[EXERCISE DESCRIPTION] Please rewrite the records below with "GUI agent" swapped for "screen assistant" throughout, leaving everything else unchanged.

[RECORDS TO PROCESS]
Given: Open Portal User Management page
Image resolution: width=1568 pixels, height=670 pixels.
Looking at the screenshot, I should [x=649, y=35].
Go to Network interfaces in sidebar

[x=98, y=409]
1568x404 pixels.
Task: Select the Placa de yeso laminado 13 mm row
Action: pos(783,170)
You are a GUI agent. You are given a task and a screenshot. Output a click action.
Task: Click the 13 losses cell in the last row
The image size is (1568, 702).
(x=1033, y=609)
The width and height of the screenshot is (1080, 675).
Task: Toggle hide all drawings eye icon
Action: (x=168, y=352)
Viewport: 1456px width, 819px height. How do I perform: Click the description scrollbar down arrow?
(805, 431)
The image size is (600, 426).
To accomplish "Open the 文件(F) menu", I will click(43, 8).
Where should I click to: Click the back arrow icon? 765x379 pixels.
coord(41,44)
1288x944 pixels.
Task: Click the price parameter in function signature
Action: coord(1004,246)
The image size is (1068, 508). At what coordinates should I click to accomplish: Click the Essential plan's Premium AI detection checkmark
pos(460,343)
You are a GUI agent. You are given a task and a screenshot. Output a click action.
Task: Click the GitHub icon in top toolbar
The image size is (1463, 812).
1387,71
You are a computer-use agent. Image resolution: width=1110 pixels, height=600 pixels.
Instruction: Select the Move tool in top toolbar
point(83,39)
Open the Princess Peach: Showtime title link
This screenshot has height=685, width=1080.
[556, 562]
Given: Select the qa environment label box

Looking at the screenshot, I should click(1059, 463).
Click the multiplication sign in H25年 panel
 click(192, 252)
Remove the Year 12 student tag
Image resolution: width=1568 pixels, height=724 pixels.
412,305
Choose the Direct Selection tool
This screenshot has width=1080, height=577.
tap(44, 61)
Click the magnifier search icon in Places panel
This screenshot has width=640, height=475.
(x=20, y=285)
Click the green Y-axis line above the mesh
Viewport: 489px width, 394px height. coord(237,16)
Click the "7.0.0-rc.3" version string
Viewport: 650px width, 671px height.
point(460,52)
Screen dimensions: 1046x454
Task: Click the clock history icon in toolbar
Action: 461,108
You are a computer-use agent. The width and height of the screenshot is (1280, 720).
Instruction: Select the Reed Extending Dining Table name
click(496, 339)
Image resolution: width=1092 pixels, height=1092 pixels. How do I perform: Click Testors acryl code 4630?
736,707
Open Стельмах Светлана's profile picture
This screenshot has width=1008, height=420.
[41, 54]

[TASK RESULT]
Given: Open Portal User Management page
Image resolution: width=1568 pixels, height=670 pixels.
Looking at the screenshot, I should [x=649, y=35].
Go to Network interfaces in sidebar

[x=98, y=409]
1568x404 pixels.
Task: Select the Placa de yeso laminado 13 mm row
Action: pos(783,170)
You are a screen assistant. You are given a task and a screenshot. Output a click action.
Task: Click the 13 losses cell in the last row
The image size is (1568, 702).
(x=1033, y=609)
The width and height of the screenshot is (1080, 675).
Task: Toggle hide all drawings eye icon
Action: (x=168, y=352)
Viewport: 1456px width, 819px height. How do I perform: Click the description scrollbar down arrow?
(805, 431)
The image size is (600, 426).
To accomplish "Open the 文件(F) menu", I will click(43, 8).
Where should I click to: Click the back arrow icon? 765x379 pixels.
coord(41,44)
1288x944 pixels.
Task: Click the price parameter in function signature
Action: coord(1004,246)
The image size is (1068, 508). At what coordinates should I click to accomplish: Click the Essential plan's Premium AI detection checkmark
pos(460,343)
You are a screen assistant. You are given a task and a screenshot. Output a click action.
Task: Click the GitHub icon in top toolbar
The image size is (1463, 812).
1387,71
You are a computer-use agent. Image resolution: width=1110 pixels, height=600 pixels.
Instruction: Select the Move tool in top toolbar
point(83,39)
Open the Princess Peach: Showtime title link
This screenshot has height=685, width=1080.
[556, 562]
Given: Select the qa environment label box

Looking at the screenshot, I should click(1059, 463).
Click the multiplication sign in H25年 panel
 click(192, 252)
Remove the Year 12 student tag
Image resolution: width=1568 pixels, height=724 pixels.
412,305
Choose the Direct Selection tool
This screenshot has width=1080, height=577.
tap(44, 61)
Click the magnifier search icon in Places panel
This screenshot has width=640, height=475.
(x=20, y=285)
Click the green Y-axis line above the mesh
Viewport: 489px width, 394px height. coord(237,16)
Click the "7.0.0-rc.3" version string
Viewport: 650px width, 671px height.
point(460,52)
Screen dimensions: 1046x454
Task: Click the clock history icon in toolbar
Action: 461,108
You are a computer-use agent. The width and height of the screenshot is (1280, 720).
Instruction: Select the Reed Extending Dining Table name
click(496, 339)
Image resolution: width=1092 pixels, height=1092 pixels. How do I perform: Click Testors acryl code 4630?
736,707
Open Стельмах Светлана's profile picture
This screenshot has width=1008, height=420.
[41, 54]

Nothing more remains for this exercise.